Make an exact copy of all the entries shown below.
[Source records]
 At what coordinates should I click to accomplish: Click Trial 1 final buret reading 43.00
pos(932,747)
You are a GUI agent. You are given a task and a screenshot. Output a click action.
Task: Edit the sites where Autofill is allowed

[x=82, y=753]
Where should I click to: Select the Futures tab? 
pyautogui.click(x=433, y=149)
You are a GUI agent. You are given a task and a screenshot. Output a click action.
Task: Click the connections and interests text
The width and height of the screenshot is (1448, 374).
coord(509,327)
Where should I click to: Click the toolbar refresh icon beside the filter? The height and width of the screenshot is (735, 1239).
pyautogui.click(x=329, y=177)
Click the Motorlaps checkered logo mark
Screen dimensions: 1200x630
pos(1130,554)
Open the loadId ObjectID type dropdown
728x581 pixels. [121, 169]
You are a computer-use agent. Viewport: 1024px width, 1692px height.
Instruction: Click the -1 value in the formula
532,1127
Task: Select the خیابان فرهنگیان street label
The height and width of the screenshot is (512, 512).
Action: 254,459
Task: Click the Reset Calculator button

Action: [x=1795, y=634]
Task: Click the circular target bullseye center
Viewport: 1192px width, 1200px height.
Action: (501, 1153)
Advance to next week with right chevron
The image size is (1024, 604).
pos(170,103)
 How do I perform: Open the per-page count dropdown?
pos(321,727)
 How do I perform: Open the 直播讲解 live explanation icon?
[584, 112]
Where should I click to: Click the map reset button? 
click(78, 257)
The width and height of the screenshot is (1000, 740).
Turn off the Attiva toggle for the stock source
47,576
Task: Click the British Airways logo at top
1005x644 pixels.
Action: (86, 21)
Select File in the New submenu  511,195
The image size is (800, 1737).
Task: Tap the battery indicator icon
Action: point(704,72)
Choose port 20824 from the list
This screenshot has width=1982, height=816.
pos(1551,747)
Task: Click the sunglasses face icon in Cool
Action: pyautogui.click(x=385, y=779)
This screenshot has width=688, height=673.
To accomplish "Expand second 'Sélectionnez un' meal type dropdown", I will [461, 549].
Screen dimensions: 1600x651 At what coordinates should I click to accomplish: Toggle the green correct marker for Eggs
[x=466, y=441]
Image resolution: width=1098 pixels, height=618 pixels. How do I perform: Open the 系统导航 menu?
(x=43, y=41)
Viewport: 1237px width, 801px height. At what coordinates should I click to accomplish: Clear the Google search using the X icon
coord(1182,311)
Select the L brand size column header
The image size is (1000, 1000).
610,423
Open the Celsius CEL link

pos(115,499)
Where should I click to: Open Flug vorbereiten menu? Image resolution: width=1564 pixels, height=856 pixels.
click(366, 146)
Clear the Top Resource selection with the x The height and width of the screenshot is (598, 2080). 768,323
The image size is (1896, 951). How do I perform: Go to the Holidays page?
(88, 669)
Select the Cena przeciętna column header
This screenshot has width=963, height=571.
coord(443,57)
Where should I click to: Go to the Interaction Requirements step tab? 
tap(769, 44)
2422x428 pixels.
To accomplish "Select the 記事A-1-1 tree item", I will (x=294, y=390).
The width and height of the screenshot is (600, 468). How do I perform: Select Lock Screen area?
[/Source records]
§ Answer box:
 At what coordinates should I click to accomplish: Click Trial 1 final buret reading 43.00
pos(932,747)
You are a GUI agent. You are given a task and a screenshot. Output a click action.
Task: Edit the sites where Autofill is allowed

[x=82, y=753]
Where should I click to: Select the Futures tab? 
pyautogui.click(x=433, y=149)
You are a GUI agent. You are given a task and a screenshot. Output a click action.
Task: Click the connections and interests text
The width and height of the screenshot is (1448, 374).
coord(509,327)
Where should I click to: Click the toolbar refresh icon beside the filter? The height and width of the screenshot is (735, 1239).
pyautogui.click(x=329, y=177)
Click the Motorlaps checkered logo mark
Screen dimensions: 1200x630
pos(1130,554)
Open the loadId ObjectID type dropdown
728x581 pixels. [121, 169]
You are a computer-use agent. Viewport: 1024px width, 1692px height.
Instruction: Click the -1 value in the formula
532,1127
Task: Select the خیابان فرهنگیان street label
The height and width of the screenshot is (512, 512).
Action: 254,459
Task: Click the Reset Calculator button

Action: [x=1795, y=634]
Task: Click the circular target bullseye center
Viewport: 1192px width, 1200px height.
Action: (501, 1153)
Advance to next week with right chevron
The image size is (1024, 604).
pos(170,103)
 How do I perform: Open the per-page count dropdown?
pos(321,727)
 How do I perform: Open the 直播讲解 live explanation icon?
[584, 112]
Where should I click to: Click the map reset button? 
click(78, 257)
The width and height of the screenshot is (1000, 740).
Turn off the Attiva toggle for the stock source
47,576
Task: Click the British Airways logo at top
1005x644 pixels.
Action: (86, 21)
Select File in the New submenu  511,195
The image size is (800, 1737).
Task: Tap the battery indicator icon
Action: point(704,72)
Choose port 20824 from the list
This screenshot has width=1982, height=816.
pos(1551,747)
Task: Click the sunglasses face icon in Cool
Action: pyautogui.click(x=385, y=779)
This screenshot has width=688, height=673.
To accomplish "Expand second 'Sélectionnez un' meal type dropdown", I will [461, 549].
Screen dimensions: 1600x651 At what coordinates should I click to accomplish: Toggle the green correct marker for Eggs
[x=466, y=441]
Image resolution: width=1098 pixels, height=618 pixels. How do I perform: Open the 系统导航 menu?
(x=43, y=41)
Viewport: 1237px width, 801px height. At what coordinates should I click to accomplish: Clear the Google search using the X icon
coord(1182,311)
Select the L brand size column header
The image size is (1000, 1000).
610,423
Open the Celsius CEL link

pos(115,499)
Where should I click to: Open Flug vorbereiten menu? Image resolution: width=1564 pixels, height=856 pixels.
click(366, 146)
Clear the Top Resource selection with the x The height and width of the screenshot is (598, 2080). 768,323
The image size is (1896, 951). How do I perform: Go to the Holidays page?
(88, 669)
Select the Cena przeciętna column header
This screenshot has width=963, height=571.
coord(443,57)
Where should I click to: Go to the Interaction Requirements step tab? 
tap(769, 44)
2422x428 pixels.
To accomplish "Select the 記事A-1-1 tree item", I will (x=294, y=390).
The width and height of the screenshot is (600, 468). How do I perform: Select Lock Screen area?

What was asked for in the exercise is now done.